Extrait:
⟨

Continuez de même jusqu’à ce que votre modèle soit entièrement couvert de grandes pièces ; sur chacune desdites pièces vous ferez des repaires avec bout de la spatule, & vous huilerez le tout avec telle huile ou graisse qu’il vous plaira ; vous ferez alors votre chape, qui est une enveloppe générale des pièces, & vous la composerez de gros plâtre ; vous la soutiendrez par une armature de fer faite avec des fantons de fer doux que l’on nomme fer de Berry, pliés suivant les contours de l’ouvrage.

Cest au mouleur à juger de la quantité nécessaire pour la solidité du creux : il faut que la chape du devant soit plus large que celle du derrière, parce qu’elle embrasse les côtés.

Lorsque le plâtre est pris, vous retirez la chape de derrière, & vous arrachez la terre qui se trouve dans les creux : vous le nettoyez ensuite, & le lavez avec de l’eau de savon claire ; après cela, vous donnez une couche d’huile d’olive, dans laquelle vous avez fait fondre du suif. La juste proportion est d’une chandelle d’un sol pour une livre d’huile. Le creux étant bien huilé sans laisser aucune épaisseur, coulez-y votre plâtre,& faites ensorte que les dessous soient bien imprimés. Servez-vous pour cela d’une brosse à longs poils.

Si le creux est en deux coquilles, c’est-à-dire en deux parties, vous aurez soin qu’elles soient bien garnies de plâtre fin par-tout, sans en mettre sur coupes ou joints qui doivent s’appliquer l’une sur l’autre.

Lorsque le creux est bien rejoint, il faut le lier très-fortement, afin que le plâtre, par son action, ne le fasse point ouvrir : c’est pourquoi on bouchera les joints avec de la terre molle, puis on y coulera du plâtre clair afin de lier tout l’ouvrage.

Si le creux est facile à remuer, vous le roulez pour faire entrer le plâtre par-tout. Si cela n’est pas possible, vous vous servez de la brosse pour gobeter les joints.

On met ordinairement du f.r dans le plâtre que l’on coule ; il se pose sur le plâtre fin, & l’on recouvre le tout avec du gros plâtre.

Le plâtre étant bien pris, vous cassez le creux sur l’ouvrage avec soin & patience.

S’il arrive qu’il se fasse quelques éclats, on les met à part pour les recoller ensuite avec du plâtre fort clair.

Ayant suivi ce procédé à la lettre, vous aurez le modèle en plâtre tel qu’il étoit en terre.

Si on moule de plus petits objets, tels que des ornemens, des fleurs, des bas-reliefs, &c. à creux perdu, même des figures, on emploie une autre manière de faire le creux.

On pose le modèle horizontalement sur une table, ou sur une planche ; on gâche du plâtre fin, dans lequel on a mis, comme on l’a dit ci-dessus, du noir ou du brun-rouge, & on le verse sur le modele, faisant ensorte que le plâtre soit d’une égale épaisseur, de deux ou trois ligees plus ou moins.

On laisse prendre un peu le plâtre, afin de pouvoir y passer une légère couche d’huile ; ensuite on couvre le tout de gros plâtre garni de fantons à proportion de la grandeur du modèle.

⟩

Consignes:
#1 D'après l'extrait, quelle est la juste proportion de suif à faire fondre dans l'huile d'olive ?
#2 Modifiez l'extrait à partir des mots « Si le creux est en » jusqu'à « l’une sur l’autre. » inclus, en remplaçant « coquilles » par « moitiés ».

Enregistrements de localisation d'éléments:

⟨

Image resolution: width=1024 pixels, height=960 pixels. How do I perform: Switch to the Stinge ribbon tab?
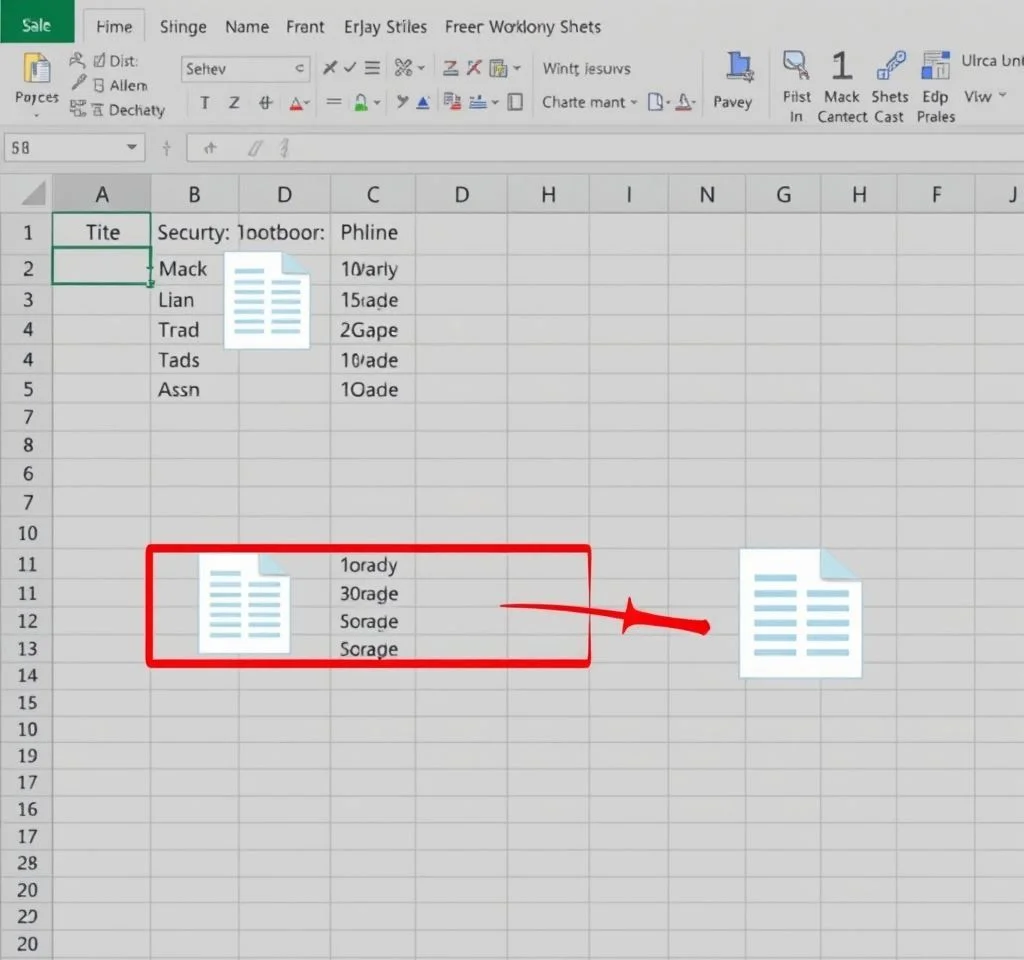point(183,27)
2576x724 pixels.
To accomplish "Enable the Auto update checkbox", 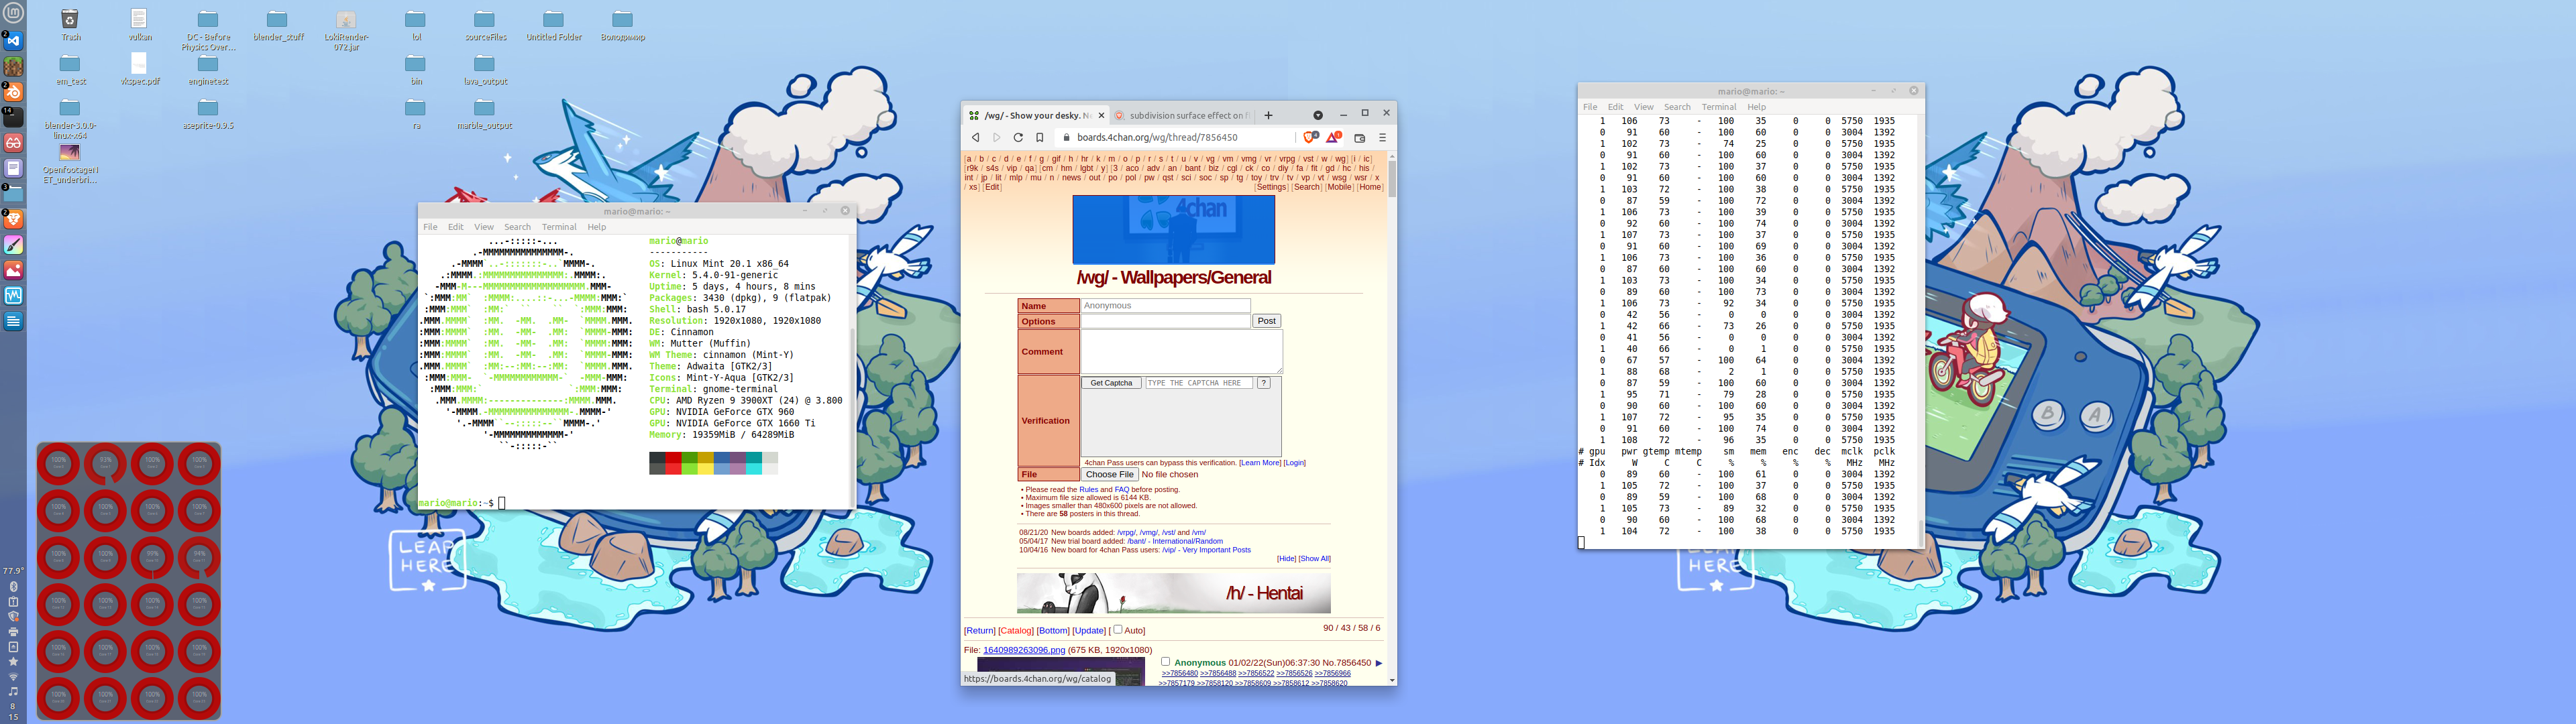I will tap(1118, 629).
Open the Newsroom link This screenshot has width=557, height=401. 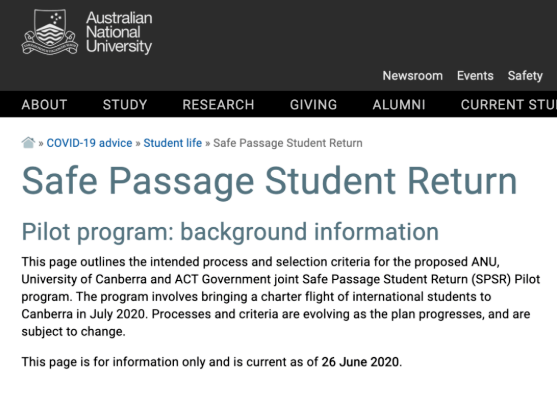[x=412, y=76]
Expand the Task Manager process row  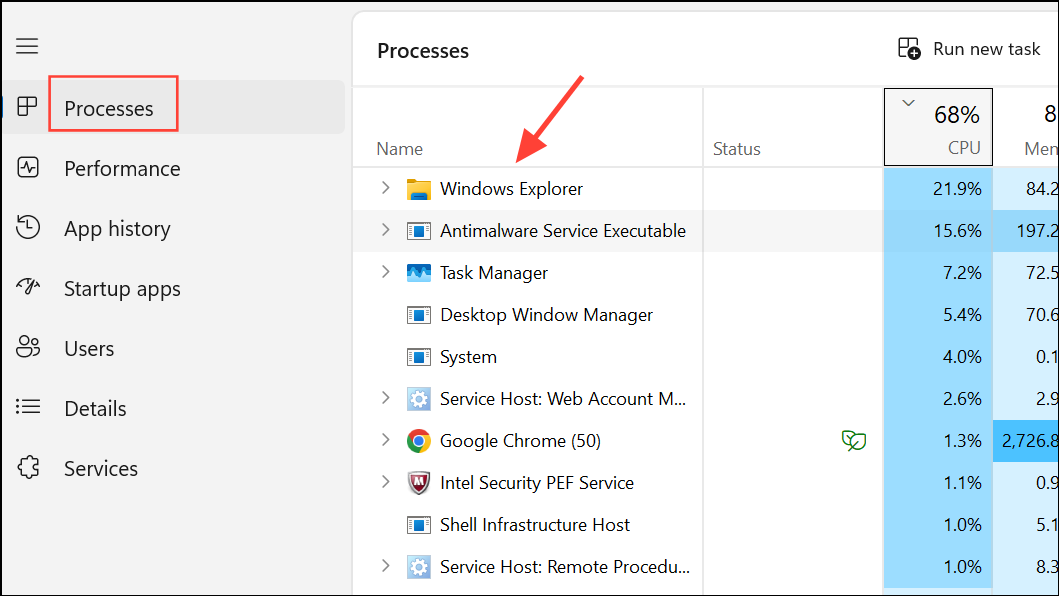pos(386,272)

⟩
⟨

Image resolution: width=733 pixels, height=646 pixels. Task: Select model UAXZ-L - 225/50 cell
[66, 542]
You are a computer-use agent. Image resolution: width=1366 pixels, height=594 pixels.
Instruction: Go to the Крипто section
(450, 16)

⟩

Réponses:
#1 Une chandelle d'un sol pour une livre d'huile.

#2
Si le creux est en deux moitiés, c’est-à-dire en deux parties, vous aurez soin qu’elles soient bien garnies de plâtre fin par-tout, sans en mettre sur coupes ou joints qui doivent s’appliquer l’une sur l’autre.